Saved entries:
Segment Open

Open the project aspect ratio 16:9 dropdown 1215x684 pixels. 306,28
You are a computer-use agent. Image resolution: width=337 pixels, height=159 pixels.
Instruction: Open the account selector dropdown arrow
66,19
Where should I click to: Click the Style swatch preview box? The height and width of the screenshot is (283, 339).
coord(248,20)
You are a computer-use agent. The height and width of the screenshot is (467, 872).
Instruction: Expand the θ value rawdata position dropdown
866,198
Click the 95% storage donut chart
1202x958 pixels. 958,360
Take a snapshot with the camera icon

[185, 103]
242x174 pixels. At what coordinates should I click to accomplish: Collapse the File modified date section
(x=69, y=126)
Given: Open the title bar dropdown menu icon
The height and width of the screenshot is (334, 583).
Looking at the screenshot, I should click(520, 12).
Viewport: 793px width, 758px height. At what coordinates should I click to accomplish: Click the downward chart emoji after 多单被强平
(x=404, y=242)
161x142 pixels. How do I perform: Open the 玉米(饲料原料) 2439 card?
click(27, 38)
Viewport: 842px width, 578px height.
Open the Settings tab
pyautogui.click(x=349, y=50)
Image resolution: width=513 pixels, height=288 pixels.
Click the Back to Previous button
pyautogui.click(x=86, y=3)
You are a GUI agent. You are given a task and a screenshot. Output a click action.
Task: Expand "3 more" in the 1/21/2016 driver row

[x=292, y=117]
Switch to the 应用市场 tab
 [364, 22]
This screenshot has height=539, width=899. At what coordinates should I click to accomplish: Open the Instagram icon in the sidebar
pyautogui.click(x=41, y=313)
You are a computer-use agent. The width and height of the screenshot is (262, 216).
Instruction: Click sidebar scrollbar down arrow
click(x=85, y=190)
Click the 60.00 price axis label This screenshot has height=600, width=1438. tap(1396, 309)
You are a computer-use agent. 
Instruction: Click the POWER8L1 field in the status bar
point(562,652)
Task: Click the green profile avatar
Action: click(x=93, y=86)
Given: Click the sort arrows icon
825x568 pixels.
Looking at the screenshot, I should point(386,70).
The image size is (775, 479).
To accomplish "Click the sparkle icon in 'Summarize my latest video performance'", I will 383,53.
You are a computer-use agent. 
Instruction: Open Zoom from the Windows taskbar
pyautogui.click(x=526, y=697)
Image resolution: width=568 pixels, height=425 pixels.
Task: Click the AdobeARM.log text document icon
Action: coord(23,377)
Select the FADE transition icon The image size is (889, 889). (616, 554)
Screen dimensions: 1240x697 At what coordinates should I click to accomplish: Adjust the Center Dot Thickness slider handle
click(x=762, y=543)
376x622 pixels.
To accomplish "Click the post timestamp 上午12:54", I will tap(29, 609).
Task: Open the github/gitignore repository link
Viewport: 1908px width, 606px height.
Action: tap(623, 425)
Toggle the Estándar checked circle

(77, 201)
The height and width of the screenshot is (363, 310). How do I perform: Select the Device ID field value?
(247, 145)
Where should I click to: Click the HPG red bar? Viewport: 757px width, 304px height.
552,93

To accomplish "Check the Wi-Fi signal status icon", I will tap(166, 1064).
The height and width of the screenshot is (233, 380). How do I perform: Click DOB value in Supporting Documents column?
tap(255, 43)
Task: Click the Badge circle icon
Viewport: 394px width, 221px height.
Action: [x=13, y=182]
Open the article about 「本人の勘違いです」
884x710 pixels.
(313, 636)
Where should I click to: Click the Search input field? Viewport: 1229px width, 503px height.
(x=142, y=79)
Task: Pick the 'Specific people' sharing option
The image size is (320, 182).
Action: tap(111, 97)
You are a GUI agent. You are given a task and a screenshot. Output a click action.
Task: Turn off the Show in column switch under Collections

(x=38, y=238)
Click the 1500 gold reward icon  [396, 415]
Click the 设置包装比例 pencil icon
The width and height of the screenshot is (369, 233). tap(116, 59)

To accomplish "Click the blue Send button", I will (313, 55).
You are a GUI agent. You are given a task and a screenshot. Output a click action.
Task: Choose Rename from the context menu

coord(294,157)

Segment Closed

=== Description of the task ===
Output the data in full, exactly as it stands.

=== Problem solution ===
Open the project aspect ratio 16:9 dropdown 1215x684 pixels. 306,28
You are a computer-use agent. Image resolution: width=337 pixels, height=159 pixels.
Instruction: Open the account selector dropdown arrow
66,19
Where should I click to: Click the Style swatch preview box? The height and width of the screenshot is (283, 339).
coord(248,20)
You are a computer-use agent. The height and width of the screenshot is (467, 872).
Instruction: Expand the θ value rawdata position dropdown
866,198
Click the 95% storage donut chart
1202x958 pixels. 958,360
Take a snapshot with the camera icon

[185, 103]
242x174 pixels. At what coordinates should I click to accomplish: Collapse the File modified date section
(x=69, y=126)
Given: Open the title bar dropdown menu icon
The height and width of the screenshot is (334, 583).
Looking at the screenshot, I should click(520, 12).
Viewport: 793px width, 758px height. At what coordinates should I click to accomplish: Click the downward chart emoji after 多单被强平
(x=404, y=242)
161x142 pixels. How do I perform: Open the 玉米(饲料原料) 2439 card?
click(27, 38)
Viewport: 842px width, 578px height.
Open the Settings tab
pyautogui.click(x=349, y=50)
Image resolution: width=513 pixels, height=288 pixels.
Click the Back to Previous button
pyautogui.click(x=86, y=3)
You are a GUI agent. You are given a task and a screenshot. Output a click action.
Task: Expand "3 more" in the 1/21/2016 driver row

[x=292, y=117]
Switch to the 应用市场 tab
 [364, 22]
This screenshot has height=539, width=899. At what coordinates should I click to accomplish: Open the Instagram icon in the sidebar
pyautogui.click(x=41, y=313)
You are a computer-use agent. The width and height of the screenshot is (262, 216).
Instruction: Click sidebar scrollbar down arrow
click(x=85, y=190)
Click the 60.00 price axis label This screenshot has height=600, width=1438. tap(1396, 309)
You are a computer-use agent. 
Instruction: Click the POWER8L1 field in the status bar
point(562,652)
Task: Click the green profile avatar
Action: click(x=93, y=86)
Given: Click the sort arrows icon
825x568 pixels.
Looking at the screenshot, I should point(386,70).
The image size is (775, 479).
To accomplish "Click the sparkle icon in 'Summarize my latest video performance'", I will 383,53.
You are a computer-use agent. 
Instruction: Open Zoom from the Windows taskbar
pyautogui.click(x=526, y=697)
Image resolution: width=568 pixels, height=425 pixels.
Task: Click the AdobeARM.log text document icon
Action: coord(23,377)
Select the FADE transition icon The image size is (889, 889). (616, 554)
Screen dimensions: 1240x697 At what coordinates should I click to accomplish: Adjust the Center Dot Thickness slider handle
click(x=762, y=543)
376x622 pixels.
To accomplish "Click the post timestamp 上午12:54", I will tap(29, 609).
Task: Open the github/gitignore repository link
Viewport: 1908px width, 606px height.
Action: tap(623, 425)
Toggle the Estándar checked circle

(77, 201)
The height and width of the screenshot is (363, 310). How do I perform: Select the Device ID field value?
(247, 145)
Where should I click to: Click the HPG red bar? Viewport: 757px width, 304px height.
552,93

To accomplish "Check the Wi-Fi signal status icon", I will tap(166, 1064).
The height and width of the screenshot is (233, 380). How do I perform: Click DOB value in Supporting Documents column?
tap(255, 43)
Task: Click the Badge circle icon
Viewport: 394px width, 221px height.
Action: [x=13, y=182]
Open the article about 「本人の勘違いです」
884x710 pixels.
(313, 636)
Where should I click to: Click the Search input field? Viewport: 1229px width, 503px height.
(x=142, y=79)
Task: Pick the 'Specific people' sharing option
The image size is (320, 182).
Action: tap(111, 97)
You are a GUI agent. You are given a task and a screenshot. Output a click action.
Task: Turn off the Show in column switch under Collections

(x=38, y=238)
Click the 1500 gold reward icon  [396, 415]
Click the 设置包装比例 pencil icon
The width and height of the screenshot is (369, 233). tap(116, 59)

To accomplish "Click the blue Send button", I will (313, 55).
You are a GUI agent. You are given a task and a screenshot. Output a click action.
Task: Choose Rename from the context menu

coord(294,157)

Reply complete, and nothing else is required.